Feline magnets
I’m lying in a white puffy bed, courtesy (well, not really a courtesy, we paid for it) of the Flagstaff Arizona La Quinta Inn. We abandoned our usual hobo tendencies of sleeping in a vehicle, tent or on stranger’s floor or futon and decided to spring for the lap of La Quinta luxury. Monday night football is on, and Andy is seriously pouring over his laptop while simultaneously watching the game. We’re on our way to Oklahoma City and possibly Tulsa for Project (the last part is secret but don’t worry it’s legal) forthwith referred to as “Project X”. Sounds mysterious right?
We left San Diego on Saturday to get back to Vegas with just enough daylight to pull everything out of the Honda, a few more things out of the RV, and successfully organize our lives into the big gray storage clam on top of the Element. Only a few items needed to be stowed in the actual car. We’re not sure how long we’ll be traveling, but the car is packed for six months.
Sunday was the playoffs of Andy’s hockey team, The Army of Darkness. He’s been playing with them for four years. They almost always make it to the playoffs, and have never won it all. Most of the wives and girlfriends sitting on the bench with me felt pretty much the same about it. They really wanted their men to win, but if they did, there was a three hour gap between games, and no one really wanted to hang out it a manly, smelly hockey rink for that long.
They didn’t win, but put forth a valiant effort.
Before I tell you the next part of the story, I have to give you a little history about my sleep patterns.
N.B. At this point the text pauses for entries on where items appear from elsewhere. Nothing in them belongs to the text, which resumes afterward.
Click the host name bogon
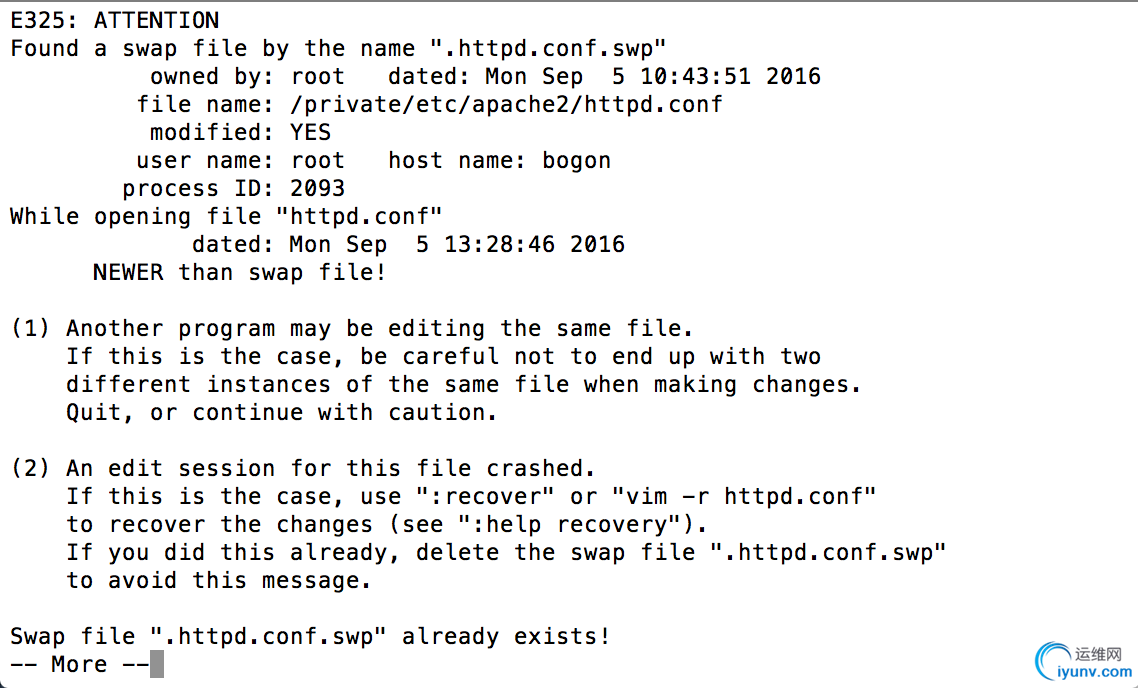This screenshot has height=688, width=1138. [576, 160]
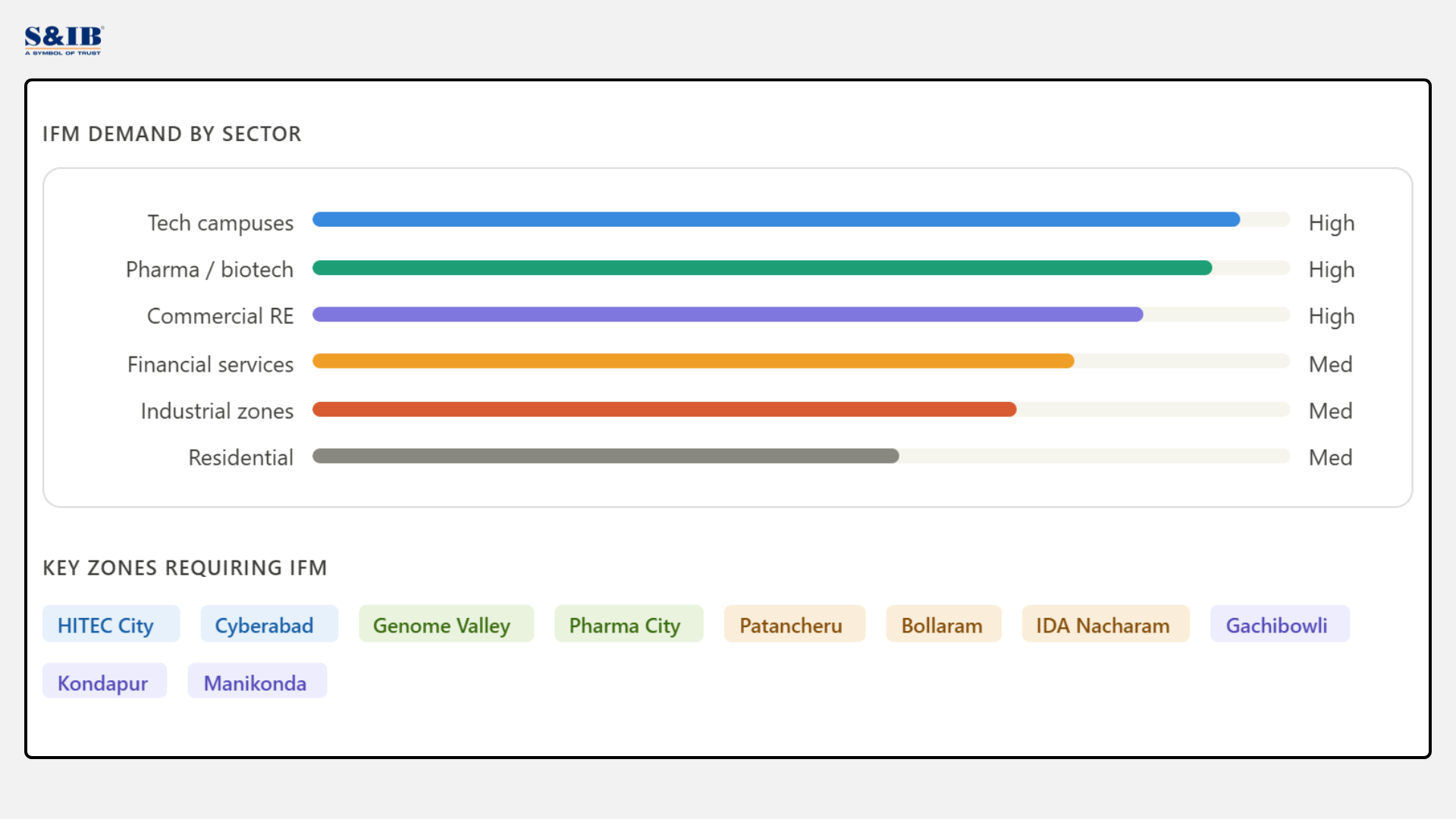Image resolution: width=1456 pixels, height=819 pixels.
Task: Click the Tech campuses row label
Action: [x=220, y=223]
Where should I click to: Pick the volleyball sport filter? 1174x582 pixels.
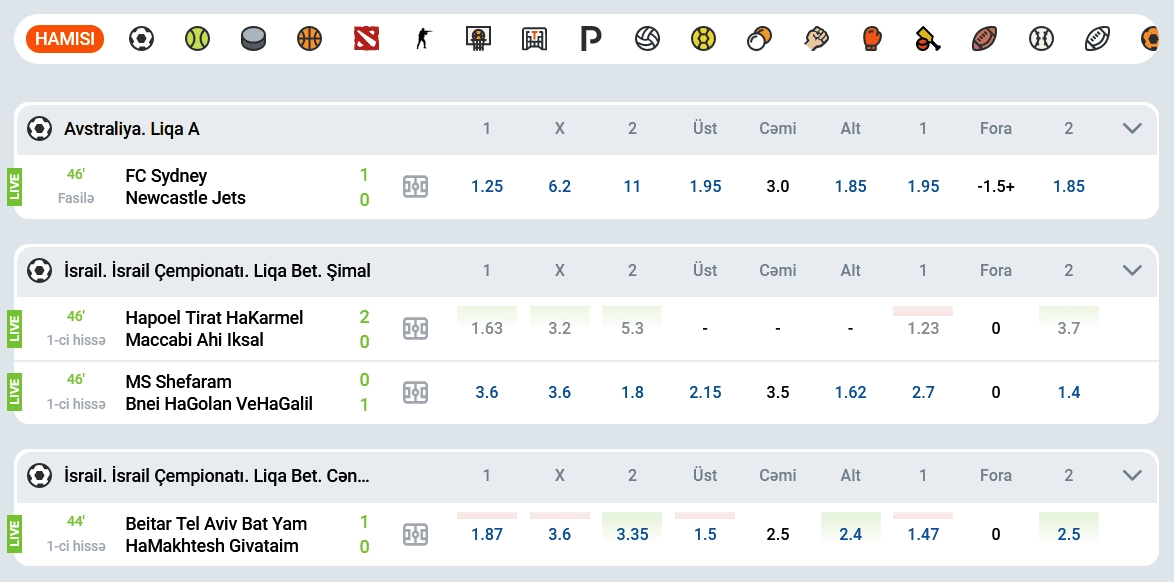(647, 39)

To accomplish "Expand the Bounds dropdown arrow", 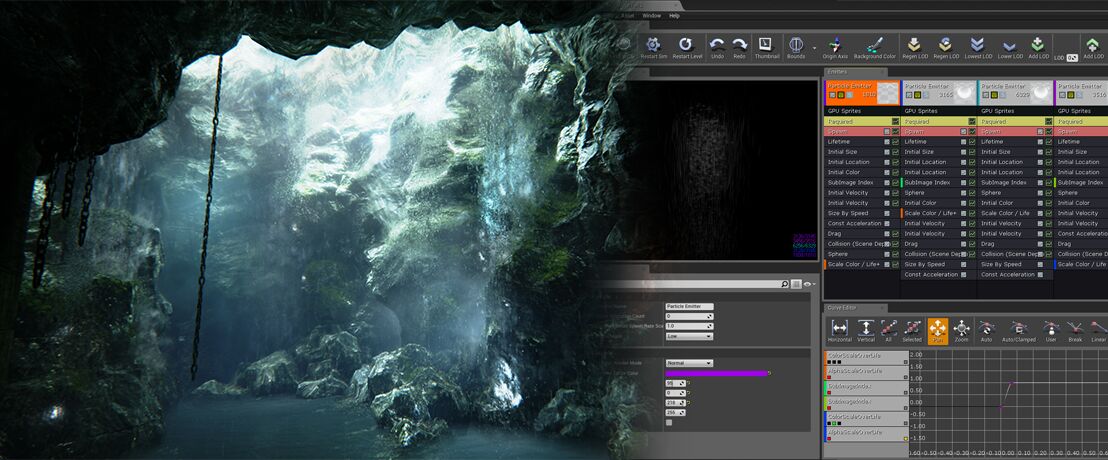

Once in a while, I will sit up in the middle of the night and say something that makes no sense but am fully committed to. Here’s a classic example that we still laugh about:
Cindigo (sits up in bed): Fish Refuge.
Andy: What?
Cindigo: Fish. Refuge.
Andy: I don’t understand. What are you trying to say?
Cindigo (sighs heavily and says in a tone that implies that Andy is dumb…) Fish! Refuge!
Andy: Are you sleeping?
Cindigo: No.
Andy: Really?
Cindigo (very long pause while realizing I had been sleeping): Maybe.
So keep this background in mind when I tell you that while sleeping in the RV in the middle of the night, I sat straight up in bed and said, “there’s a cat in the bed”. Andy, knowing my history woke up and with a placating humorous tone in his voice said, “Really? There’s a cat in the bed.” I replied, “Yes, there’s a cat in the bed. Look!”. He woke fully up and saw, that indeed, there was a strange cat in our bed.
He was tame but a little skittish. When we were trying to process this middle of the night information, he freaked out a little and ran to the front of the RV. Andy opened the doors and thought he left. We went back to bed. Apparently later in the night, he was back in our bed trying to get out of the window. I slept through it, possibly in part due to the vodka and sodas I had at the bar celebrating the end of the hockey season with Andy and the team. Andy opened the back window and he scampered out for good.
We we’re glad on so many levels that a cat didn’t get trapped in our RV for six months. Can you even imagine coming back to the carnage? Dead cat? Poop and pee of former cat? The sadness of a cat trapped in our RV starving to death.
Tomorrow, we’re going for a hike in the morning and then driving five or so hours closer to our destination.